Once you have located the line containing "You are a GUI" in the material below, return it exactly along with each line after it through the line containing "Where should I".

━━━ Information shown

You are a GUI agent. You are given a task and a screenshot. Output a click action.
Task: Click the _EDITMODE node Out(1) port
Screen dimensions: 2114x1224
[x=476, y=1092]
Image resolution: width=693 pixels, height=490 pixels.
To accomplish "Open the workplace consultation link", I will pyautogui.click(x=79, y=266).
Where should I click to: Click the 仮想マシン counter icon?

━━━━━━
━━━ Information shown

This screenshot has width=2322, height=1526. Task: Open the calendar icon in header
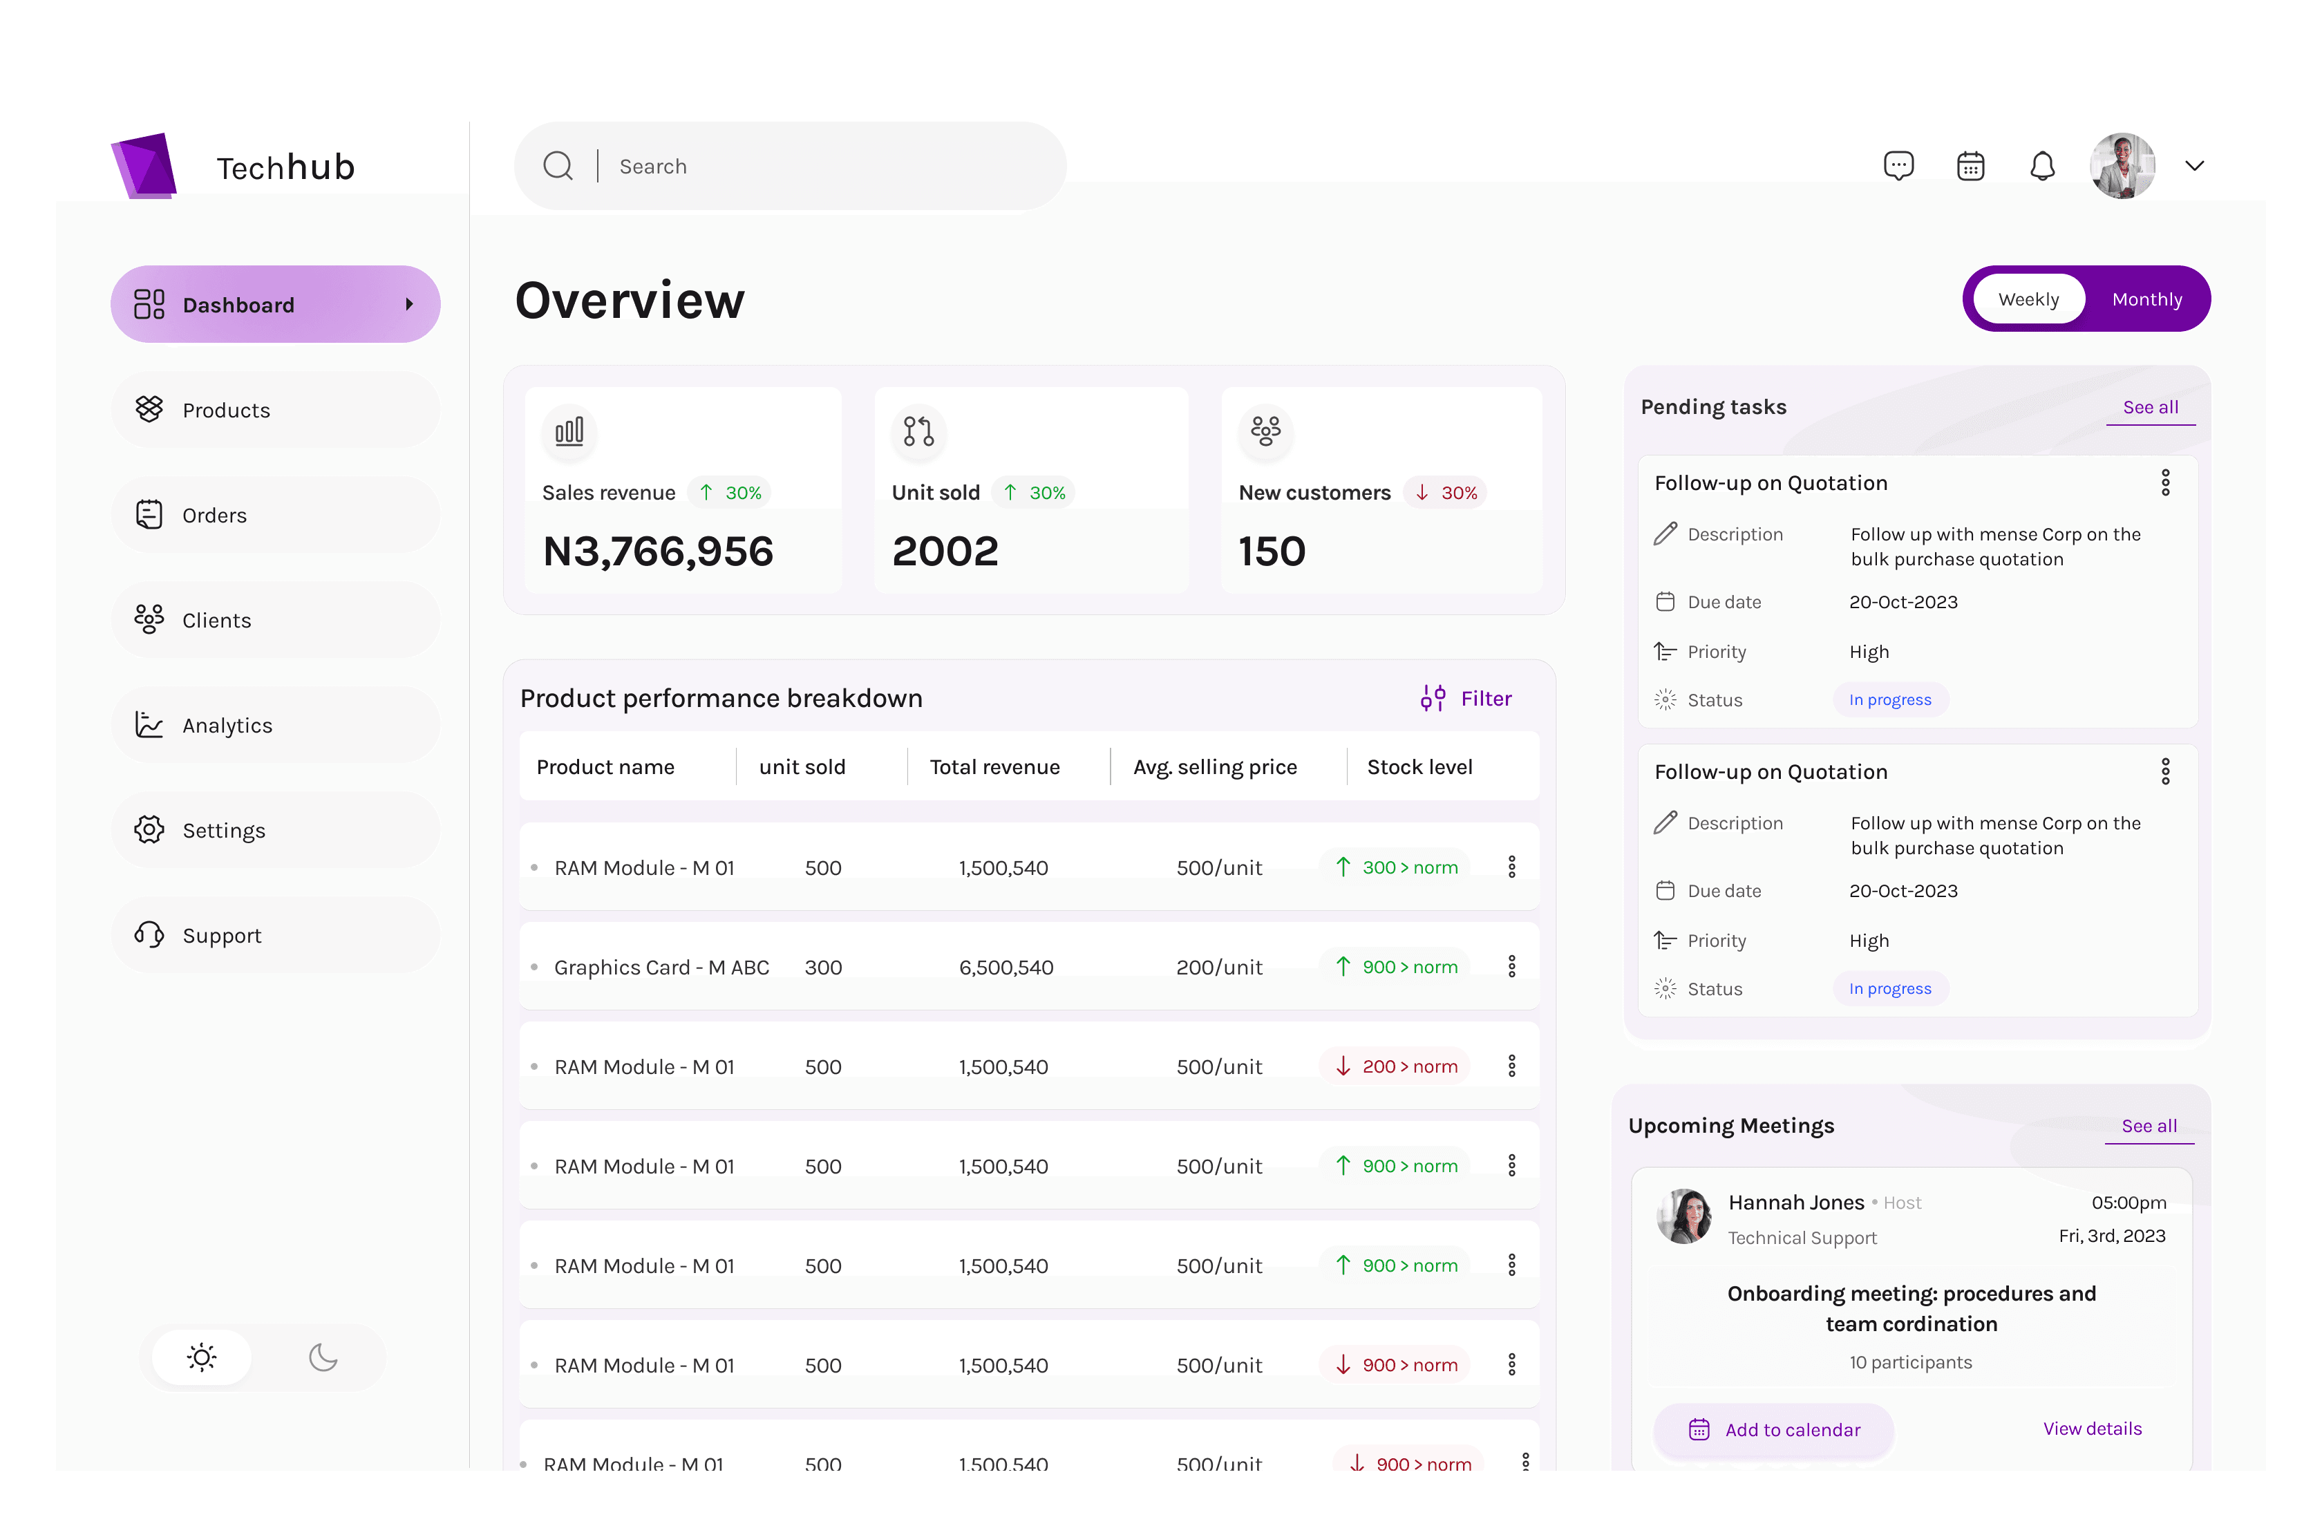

━━━━━━
━━━ Information shown

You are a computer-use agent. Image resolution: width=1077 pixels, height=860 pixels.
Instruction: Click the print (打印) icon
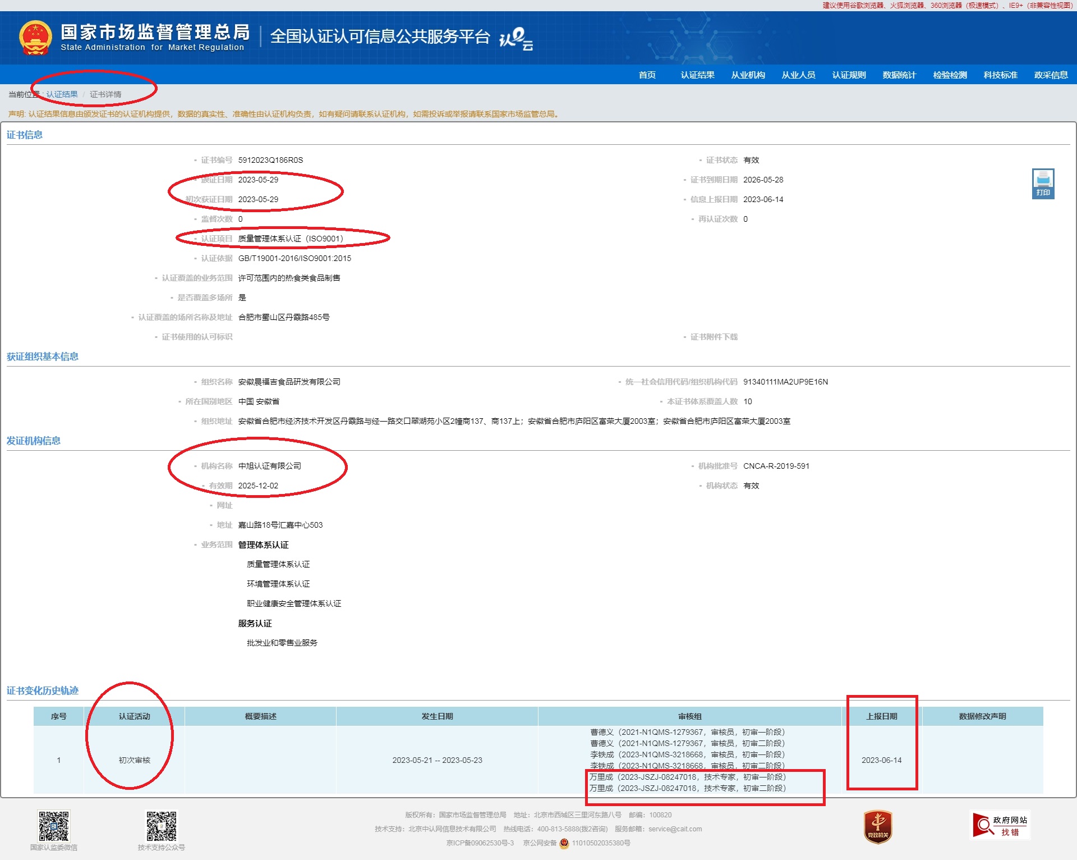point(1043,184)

━━━━━━

Expected answer:
You are a GUI agent. You are given a task and a screenshot. Output a click action.
Task: Click the _EDITMODE node Out(1) port
Screen dimensions: 2114x1224
[x=476, y=1092]
Image resolution: width=693 pixels, height=490 pixels.
To accomplish "Open the workplace consultation link", I will pyautogui.click(x=79, y=266).
Where should I click to: Click the 仮想マシン counter icon?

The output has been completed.